This assumption may be relevant to patients with pulmonary vascular disease. The different pathophysiological causes of pulmonary hypertension may lead to diverse ejection differences during simulated microgravity [3]. The regulatory mechanisms and adaptation of SV and HR during this phase may also be relevant for further understanding in PAH. Groepenhoff et al. (2010) [41] hypothesize that patients with PAH have a smaller SV response to exercise compared with left heart failure patients, but a more extensive answer in HR [41]. In their study, Jain et al. (2019) [23] suggest that pulmonary vascular capacity during exercise may be a potential early marker for diagnosing PAH [23].


#

Limitations

In this experiment, inexperienced subjects (Maneuver and Condition) were tested. Newman (2015) [42] shows that experienced subjects‘ data are more reliable than inexperienced subjects [42]. This could be one reason why baseline MAP and HR values are lower in the TS test than in the parabola and centrifuge conditions. The possible cognitive influence and the increased sympathetic activity may have a decisive impact on the measured values. Another aspect is the higher posGz level in the laHC experiment as baseline (1.7 g). This led to a slightly increased pressure in the lower extremities and a different baseline value regarding the central blood volume and thus to other stroke volumes [43]. The three conditions can be expected to induce different cardiovascular adaptation responses based on the differences. This complicates the comparison of the test conditions.

For the statistical analysis of the time series analysis, although the condition of normal distribution was not met for some parameters, a three-factor analysis of variance with repeated measures was used. Regression models are generally considered robust to deviation from the normal distribution [44] [45]. For this reason, potentially different p-values could have been obtained. Another limitation was the availability of seats in parabolic flights. The sample was tiny with only eighth subjects, but there was a very good comparability of the samples due to the complete data sets.
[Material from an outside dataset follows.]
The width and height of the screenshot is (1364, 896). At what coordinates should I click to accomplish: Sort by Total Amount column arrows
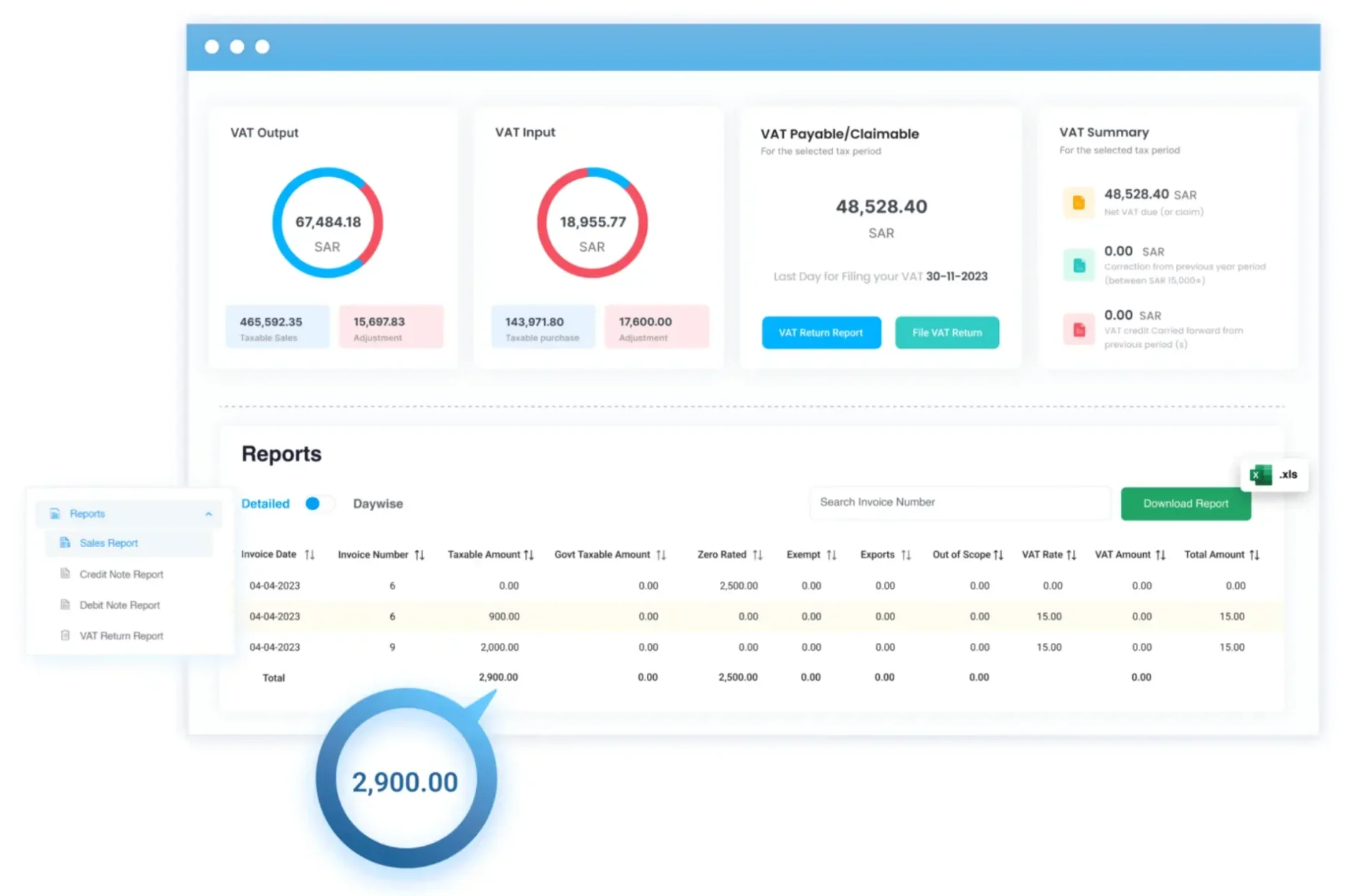point(1254,555)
Even though no power analysis was performed beforehand, the results showed clear influences of the Ex-Ex maneuver on cardiovascular regulation across all conditions.


#

Conclusion

In conclusion, the exhaling on exertion maneuver influences on the cardiovascular response during acute gravitational and positional changes. The hypothesis that exhaling on exertion enhances cardiovascular adaptation in microgravity and fluid shifts could be confirmed for some parameters: The HR showed in the first seconds a more considerable increase (significant at the condition PF). Also, the MAP was at the conditions PF and TS more stable than when performing the exhaling on exertion maneuver. Even though not explicitly investigated in this study, it could be shown by indirect markers, the significant increase of the V’O2 at the end of the Ex-Ex maneuver, that there are differences between the right and left ejection performance of the heart, as already described by Hoffmann et al. (2019). Further studies are needed to understand the adaption mechanisms because of the physiological complexity of the adaption mechanisms in a wide variety of gravitational changes and fluid shifts. Also, the neuronal and humoral mechanisms that were not analyzed in this study need further attention in the circulatory regulation in gravitational changes and fluid shifts. The presented results can provide relevant hints for a better understanding of PAH and its impacts on physiological regulation and a valuable input for further concepts on new study design.


#

Notice

This article was changed according to the following Erratum on September 23rd 2022.


#

Erratum

Andreas Werner and Uwe Hoffmann are sharing the last authorship.


#
#

Conflict of Interest

The authors declare that they have no conflict of interest.

Acknowledgments

We thank the teams of DLR and Novespace for their support during the measurements. We thank the German Air Force Centre of Aerospace Medicine, Aviation Physiology Training Centre, the crew of the human centrifuge, all the physicians on duty, and we appreciate for logistics of the team “Ausbildung/Steuerung”. Also, we thank Lutz Thieschäfer for helping with the data clearing.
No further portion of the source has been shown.